Integris
- Type: Privately held company
- Industry: Managed IT services
- Founded: October 2021; 4 years ago
- Headquarters: Cranbury, New Jersey, U.S.
- Key people: Rashaad Bajwa (CEO) Kevin Blake (president)
- Services: Managed IT services, cybersecurity, cloud services, network services, compliance support, IT consulting, AI services
- Owner: OMERS Private Equity (majority stake)
- Website: integrisit.com

= Integris IT =

American managed IT services provider

Integris is an American managed service provider headquartered in Cranbury, New Jersey. The company provides managed IT, cybersecurity, cloud, network, IT consulting and compliance-related services to small and midsize businesses, and from 2025 has placed growing emphasis on artificial intelligence in both its internal service delivery and its broader strategy.

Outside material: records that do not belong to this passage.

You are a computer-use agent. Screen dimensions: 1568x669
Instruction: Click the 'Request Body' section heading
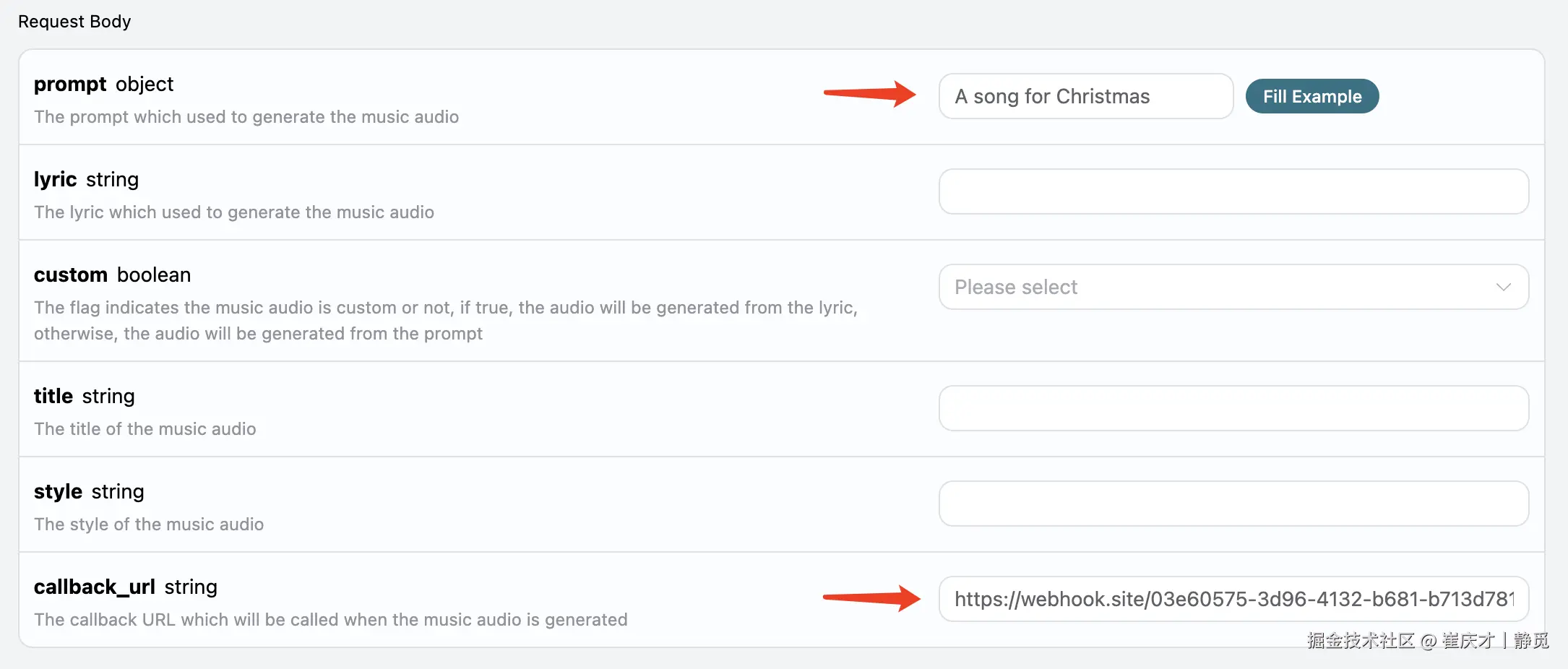coord(74,22)
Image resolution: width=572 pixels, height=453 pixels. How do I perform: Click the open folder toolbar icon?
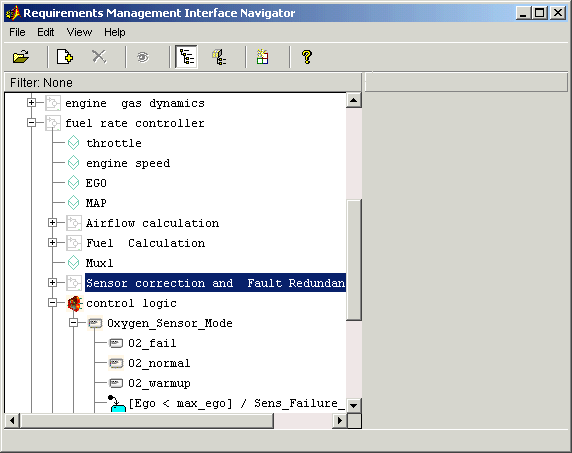click(x=21, y=57)
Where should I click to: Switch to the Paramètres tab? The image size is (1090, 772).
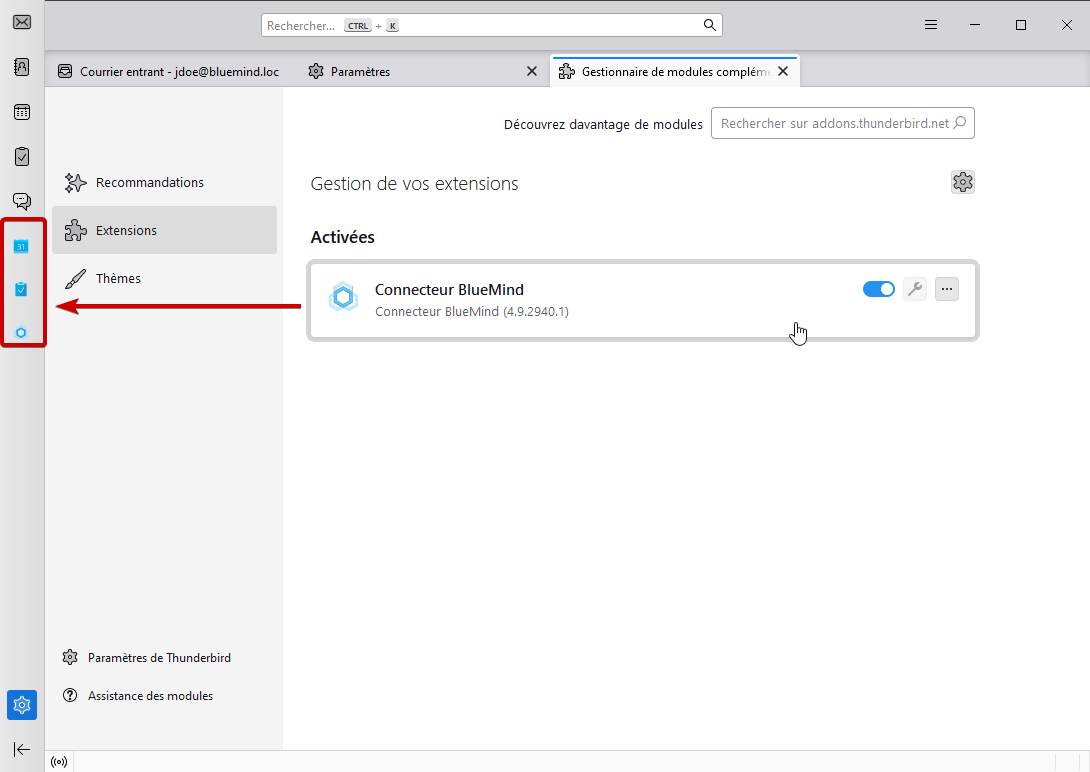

The Integris brand was created in 2021 through the merger of four regional managed service providers: Domain Technology Partners, Compudyne, ProviDyn and MyITpros. The company has roots in Domain Computer Services, which was founded in 1997 by Rashaad and Michelle Bajwa. Integris has expanded through acquisitions of managed service providers and cybersecurity businesses in the United States. In 2026, Integris announced a proposed acquisition of First Focus in Australia, subject to regulatory approval.

== History ==

Domain Computer Services was founded in 1997 by Rashaad and Michelle Bajwa. In October 2021, Domain Technology Partners, Compudyne, ProviDyn and MyITpros merged to form Integris, backed by Frontenac. Rashaad Bajwa, previously chief executive officer of Domain Technology Partners, became chief executive officer of the combined company. At launch, Integris had offices in New Jersey, Maryland, Minnesota, Michigan, Colorado, Georgia and Texas.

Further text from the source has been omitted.